----- RECORDS SHOWN -----

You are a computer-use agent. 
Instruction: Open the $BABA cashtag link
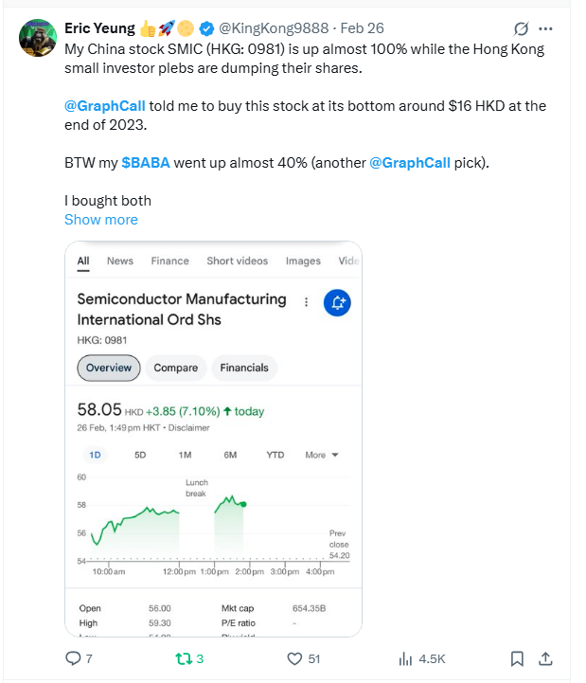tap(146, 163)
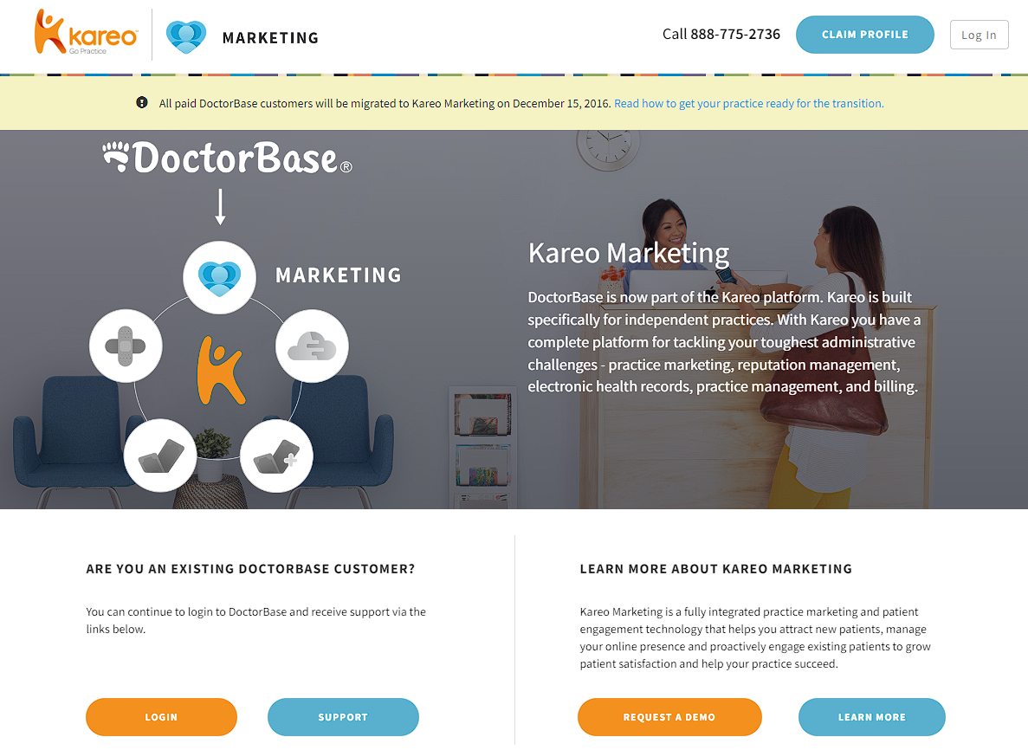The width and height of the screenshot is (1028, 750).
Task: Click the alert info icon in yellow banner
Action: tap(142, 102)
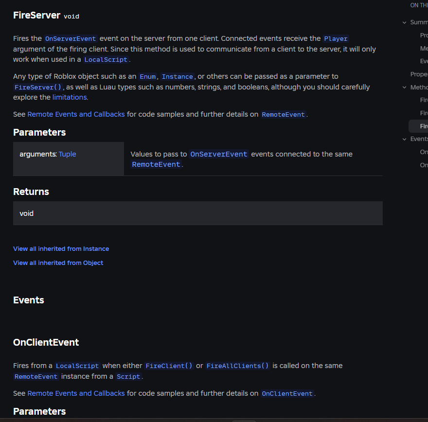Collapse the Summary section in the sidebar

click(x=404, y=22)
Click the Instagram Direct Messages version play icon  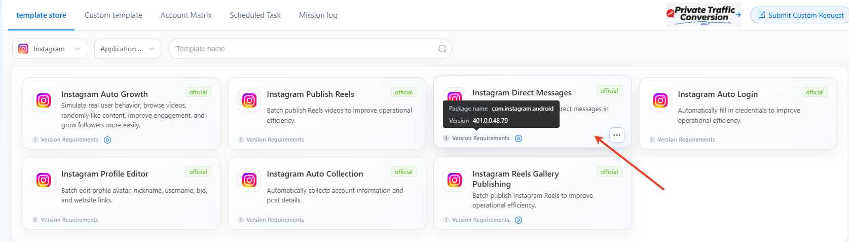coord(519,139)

-----
----- RECORDS SHOWN -----

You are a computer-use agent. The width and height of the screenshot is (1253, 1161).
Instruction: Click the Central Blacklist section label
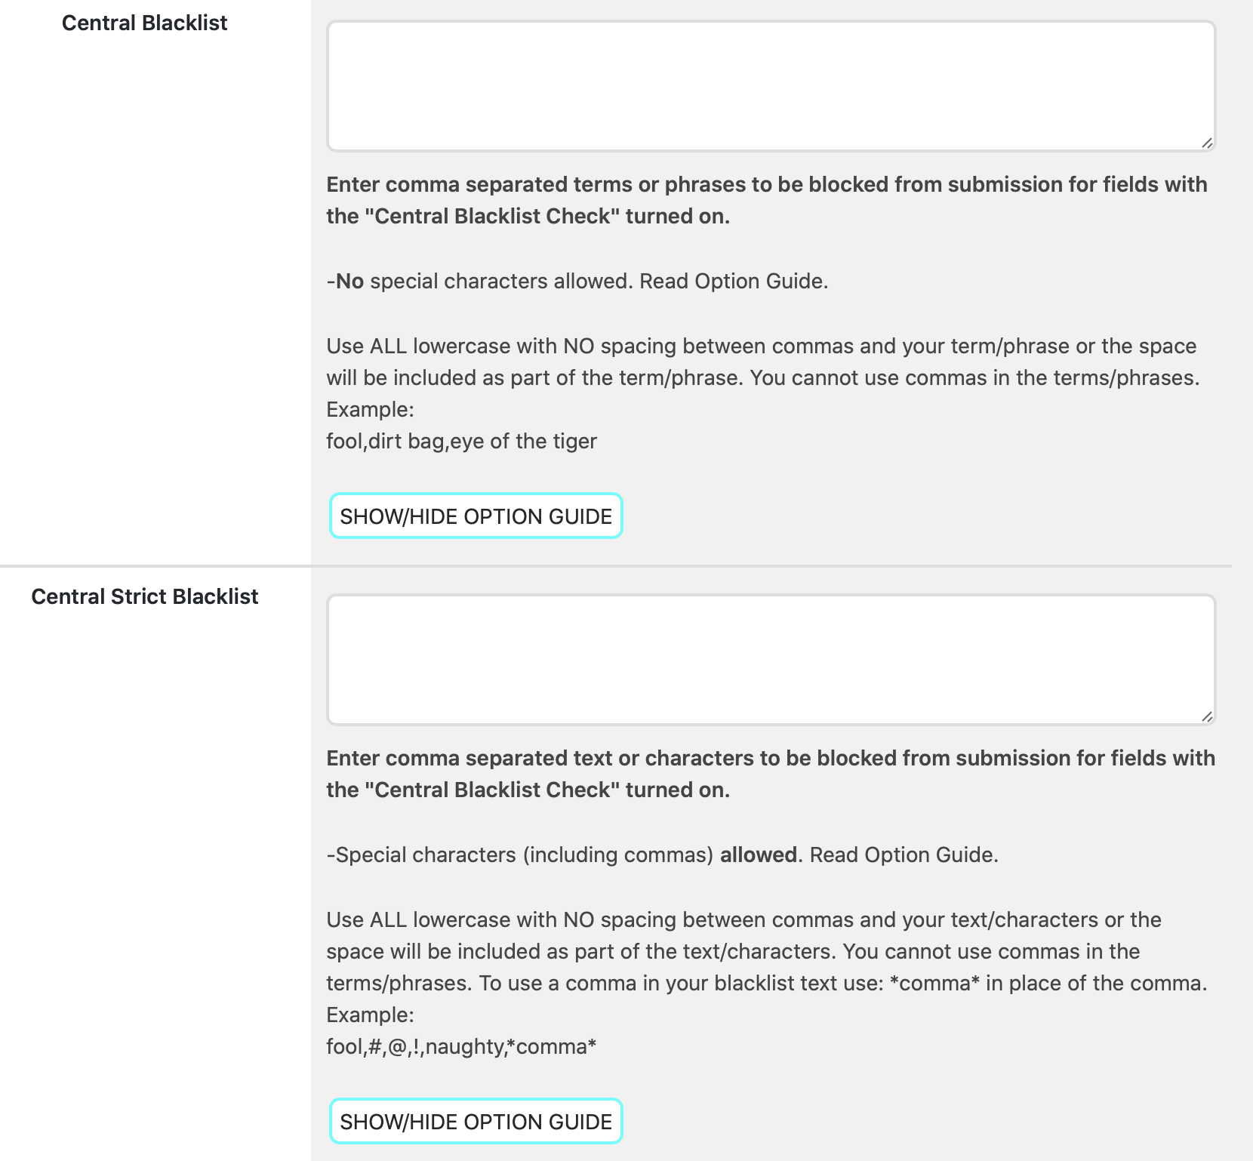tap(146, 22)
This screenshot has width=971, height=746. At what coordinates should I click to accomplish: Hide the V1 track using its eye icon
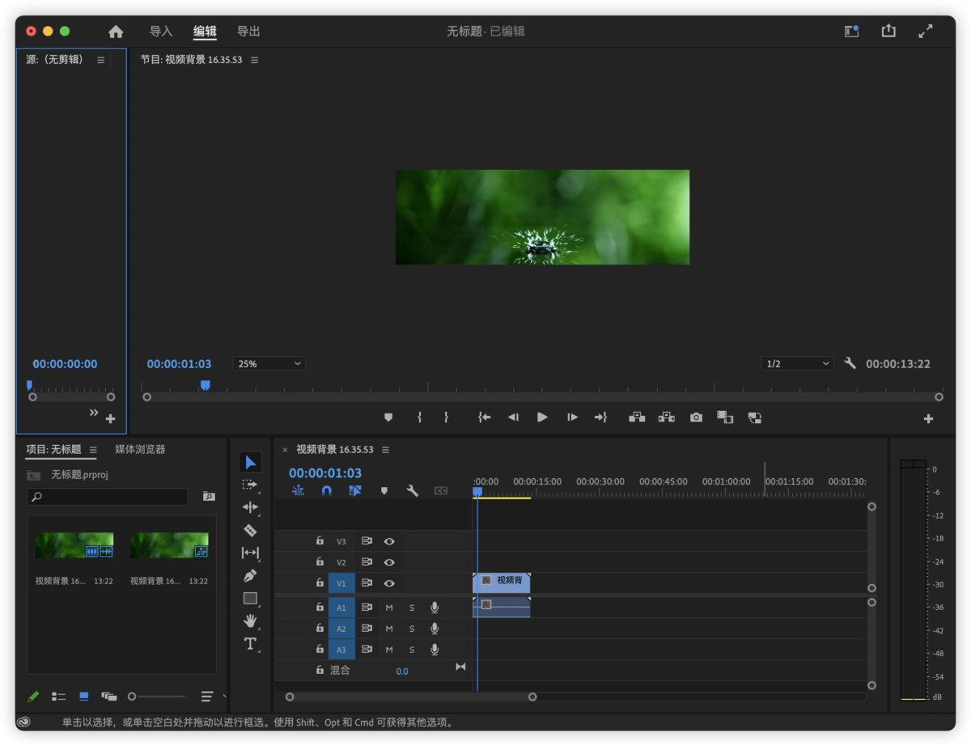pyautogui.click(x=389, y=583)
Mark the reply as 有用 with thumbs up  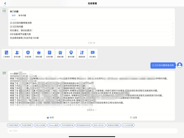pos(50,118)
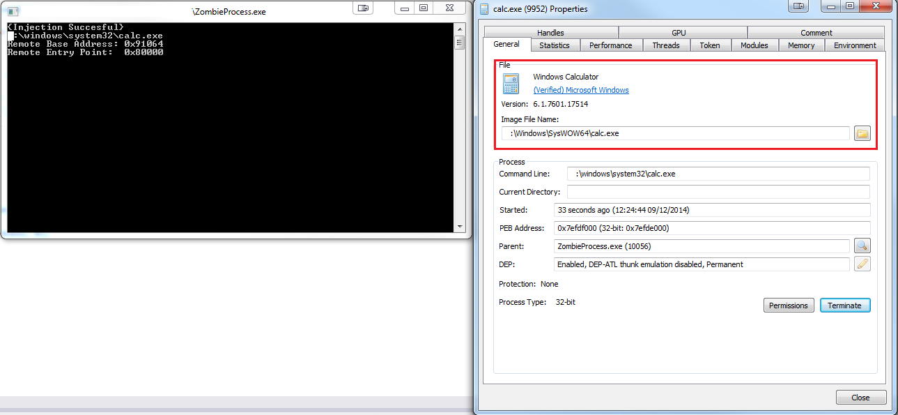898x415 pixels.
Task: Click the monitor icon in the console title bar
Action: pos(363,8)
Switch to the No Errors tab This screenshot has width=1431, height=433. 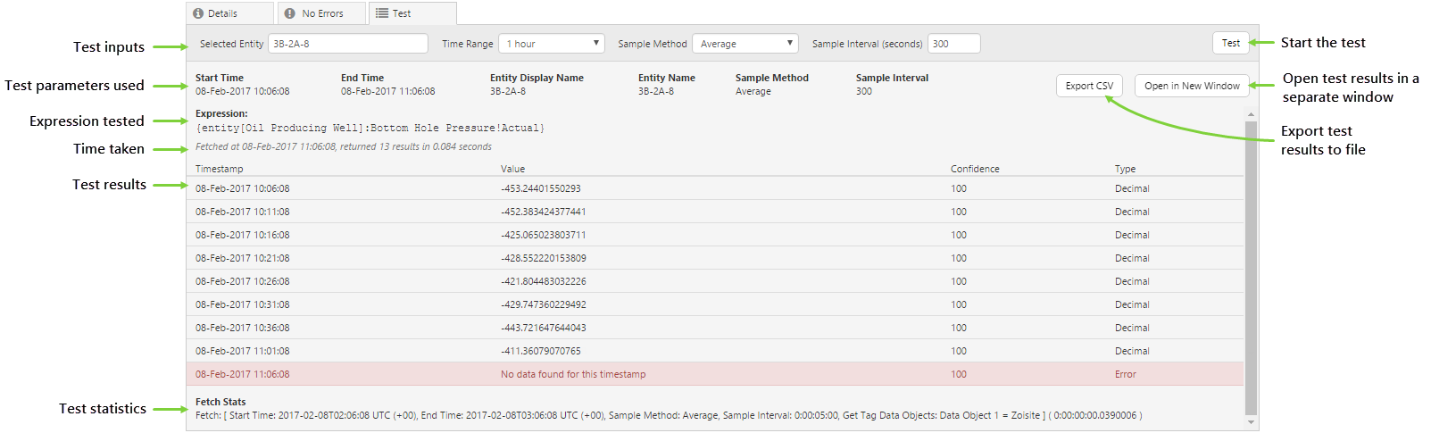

-----

* _TASK DESCRIPTION_: Pull out the lines above in which the word "agent" appears.

* _WRITTEN SOLUTION_:
You are a computer-use agent. 
You are a computer-use agent. The width and height of the screenshot is (1253, 1161).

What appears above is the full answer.